Sekcja dokumentu:
%%
Grupa Oto:     Bolesławiec Brzeg Dzierzoniów Głogów Góra Śl. Jawor Jelenia Góra Kamienna Góra Kłodzko Legnica Lubań Lubin Lwówek Milicz Nowogrodziec Nysa Oława Oleśnica Paczków Polkowice
Środa Śl. Strzelin Świdnica Trzebnica Wałbrzych WielkaWyspa Wołów Wrocław Powiat Wrocławski Ząbkowice Śl. Zgorzelec Ziębice Złotoryja Nieruchomości Ogłoszenia Dobre Miejsca Dolny Śląsk

Wielka Wyspa
Wąskie gardła Wyspy

     autor:
Share on Facebook   Share on Google+   Tweet about this on Twitter   Share on LinkedIn  
- Wielka Wyspa powoli zamienia się w bastion, który coraz ciężej zdobyć – taką dość ponurą wizję dotyczącą najbardziej malowniczego zakątka Wrocławia roztacza inż. Władysław Piątkiewicz, specjalista ds.infrastruktury drogowej. Niemal z każdej strony dojazd na wyspę jest utrudniony przez liczne wąskie gardła w postaci mostów, które na dodatek czekają w najbliższym czasie gruntowne remonty i modernizacje.
Wąskie gardła Wyspy
kliknij na zdjęcie, aby powiększyć.Wąskie gardła Wyspy
kliknij na zdjęcie, aby powiększyć.Wąskie gardła Wyspy
kliknij na zdjęcie, aby powiększyć.Wąskie gardła Wyspy
kliknij na zdjęcie, aby powiększyć.

- Każdy remont, każde zamknięcie jakiegokolwiek dojazdu na Wielką Wyspę oznacza totalny paraliż tego rejonu miasta – kontynuuje inż. Władysław Piątkiewicz. - Z drugiej strony jest to nieuniknione, ponieważ wiele przepraw przez Odrę i jej kanały wymaga gruntownych modernizacji i przebudowy. Kwestią czasu jest więc czasowe odcięcie wyspy od miasta, problem w tym, jak długo to może potrwać i czy planiści oraz wykonawcy zdołają skoordynować prace i realizacje nowych inwestycji – takich jak budowa Alei Wielkiej Wyspy – żeby nie zamienić miejsca zamieszkania około 30 tysięcy osób w twierdzę, do której nie można się dostać z żadnej strony.
%%
Sekcja danych:
%%
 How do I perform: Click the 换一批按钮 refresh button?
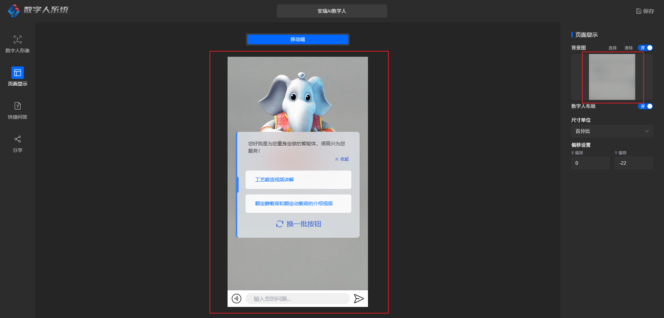tap(299, 224)

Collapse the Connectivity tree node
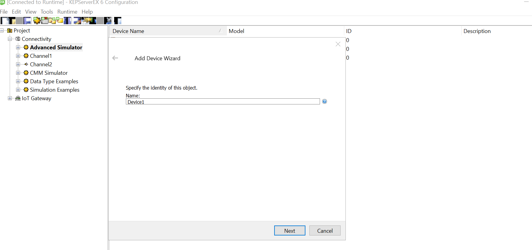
%%
Zadania:
a) Proszę wymienić wszystkie miejscowości na literę „L” z wykazu zamieszczonego na początku artykułu o Wielkiej Wyspie.
b) Ile osób mieszka na Wielkiej Wyspie według inżyniera cytowanego w artykule o Wielkiej Wyspie?

Odpowiedzi do zadań:
a) Legnica, Lubań, Lubin, Lwówek

b) Około 30 tysięcy osób.